Соню всегда и везде принимали за мою родную сестру, так мы с ней похожи. Она была и беленькая, и хорошенькая. Желтый цыпленок в оранжевом платье с золотистым бантом, которого я выводил во двор, где в детской песочнице возились другие, конечно же не такие совершенные, как она, дети. У Сони всегда было много игрушек — Вера откупалась, чем могла. Она работала, как проклятая, спихнув девочку на руки мне. Я взялся за это охотно. За воспитание самого совершенного в мире ребенка. Соня сразу же невзлюбила плюшевых медвежат, лопоухих зайцев, кукол со стеклянными глазами и пучками искусственных волос. В детстве она любила только одну игрушку — меня. Беря в руки очередного клоуна, одетого в яркий костюм, крутила его с минуту в руках, потом рассерженно бросала на пол:
— Ты красивее.
— Разве? — пытался бороться я с ее скверным вкусом.
— Не такие синие, как у тебя, — говорила меж тем она, выковыривая пластмассовый глаз. А выдирая волосы у очередной куклы, рассерженно заявляла: — Не такие желтые! Не такие!
Ребенок, что с нее взять!
.— Зато его можно посадить, и он никуда не денется, — резонно замечал я, поднимая бедного клоуна. — Он не убежит по своим делам, а будет в компании других кукол пить понарошечный чай.

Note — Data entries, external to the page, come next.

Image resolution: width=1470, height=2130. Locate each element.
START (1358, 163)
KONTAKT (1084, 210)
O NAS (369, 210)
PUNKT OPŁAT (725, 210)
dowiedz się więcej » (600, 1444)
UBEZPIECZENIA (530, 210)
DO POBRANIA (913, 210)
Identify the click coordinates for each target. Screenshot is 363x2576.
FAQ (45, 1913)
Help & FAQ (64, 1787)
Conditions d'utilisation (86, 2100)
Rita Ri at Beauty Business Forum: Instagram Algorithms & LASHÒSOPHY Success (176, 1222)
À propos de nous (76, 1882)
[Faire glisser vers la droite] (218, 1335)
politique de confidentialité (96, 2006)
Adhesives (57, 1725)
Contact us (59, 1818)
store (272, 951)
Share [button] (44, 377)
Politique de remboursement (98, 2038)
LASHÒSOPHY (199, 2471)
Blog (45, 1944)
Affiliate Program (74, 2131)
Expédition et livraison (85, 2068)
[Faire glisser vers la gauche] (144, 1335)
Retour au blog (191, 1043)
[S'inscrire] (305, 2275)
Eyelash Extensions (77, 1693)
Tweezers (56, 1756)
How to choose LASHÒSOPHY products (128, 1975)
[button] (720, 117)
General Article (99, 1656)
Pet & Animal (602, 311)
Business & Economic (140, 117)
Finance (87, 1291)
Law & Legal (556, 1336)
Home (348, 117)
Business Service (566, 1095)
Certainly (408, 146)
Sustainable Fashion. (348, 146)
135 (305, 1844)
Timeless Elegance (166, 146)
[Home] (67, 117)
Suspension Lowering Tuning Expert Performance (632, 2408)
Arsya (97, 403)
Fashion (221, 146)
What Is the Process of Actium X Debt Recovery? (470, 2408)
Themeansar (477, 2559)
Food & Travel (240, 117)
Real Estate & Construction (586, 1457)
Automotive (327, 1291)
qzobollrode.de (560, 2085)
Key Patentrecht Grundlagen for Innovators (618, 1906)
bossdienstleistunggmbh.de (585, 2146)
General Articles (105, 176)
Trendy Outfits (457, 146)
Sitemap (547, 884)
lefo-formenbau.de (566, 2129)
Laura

— А стишки он умеет придумывать? Про краба? Паша, расскажи!
И я послушно заводил свою шарманку:
— Жил-был краб, восемь лап, белые носочки, ползает в песочке…
Стихи Соня так и не научилась сочинять, она вообще была девочкой практичной, всегда лучше считала, чем читала. Это у нее от Веры.
Вера… Она старше меня на десять лет, они с моей матерью сестры по отцу, я называл ее просто Верой и обращался на ты. Сколько я помню, сводные сестры всегда враждовали. Война разгорелась из-за бабушкиного наследства. Та умерла, оставив завещание, согласно которому огромный старый дом и усадьба в полгектара отходили к обеим сестрам в равных долях. Вера хотела денег, она всегда хотела только денег. Моя мать никак не соглашалась свою долю ни уступить, ни продать, говорила, что в этой усадьбе ее корни и предки не простят, если чужие люди будут хозяйничать в доме и в саду. Это было с ее стороны простое, ничем не мотивированное упрямство, у нас тогда уже была и эта дача, и свой огород, но тот деревенский дом в ста километрах от Москвы, где мать родилась, отдать целиком в чужие руки она не хотела.
Со временем там все пришло в упадок: дом, усадьба. Старые яблони засыхали, сад зарастал, а сестры все никак не могли договориться. Едва приезжала одна, как тут же появлялась другая, словно чувствовала соперницу. И разгорался очередной скандал. Тогда я предпочитал уходить в сад. До сих пор помню, как, будучи мальчишкой, с упоением повторял загадочные, непонятные названия, пробуя их на вкус, словно сами яблоки: штрифлинг, пепин-шафран, анис… Я еще помню изумительные кусты смородины. В июле их ветки провисали до самой земли под тяжестью плодов. Ягоды были кислые на вкус, но такие ароматные! Мама клала их в чашку, заваривая чай. Детство, ах, это детство!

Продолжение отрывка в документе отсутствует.